A presidenta da Associação Nacional dos Procuradores e das Procuradoras do Trabalho (ANPT), Adriana Augusta de Moura Souza, participou na manhã desta sexta-feira (21), da mesa de abertura do IX Seminário Nacional do Movimento da Advocacia Trabalhista Independente (MATI), realizado na Subseção Barro Preto da OAB/MG, em Belo Horizonte.
Com o tema “O presente é nosso: reações aos projetos do fim do mundo do trabalho”, o seminário reúne representantes da advocacia, entidades sindicais, movimentos sociais e especialistas para debater democracia, direitos sociais, relações de trabalho, precarização e acesso à Justiça.
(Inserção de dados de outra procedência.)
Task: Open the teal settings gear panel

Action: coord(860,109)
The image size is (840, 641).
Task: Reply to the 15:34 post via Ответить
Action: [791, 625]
Durante sua participação, Adriana Augusta ressaltou a necessidade de atuação firme da advocacia trabalhista e dos membros do Ministério Público do Trabalho na defesa do Direito do Trabalho, especialmente diante das transformações nas relações laborais e das tentativas de reduzir a proteção trabalhista a uma perspectiva meramente econômica.
A presidenta da ANPT também chamou atenção para o debate em torno da litigância predatória ou irresponsável. Para ela, o necessário enfrentamento de eventuais práticas abusivas não pode resultar em restrições ao direito de acesso à Justiça nem na generalização de suspeitas sobre trabalhadores e trabalhadoras que recorrem ao Poder Judiciário em busca da garantia de seus direitos.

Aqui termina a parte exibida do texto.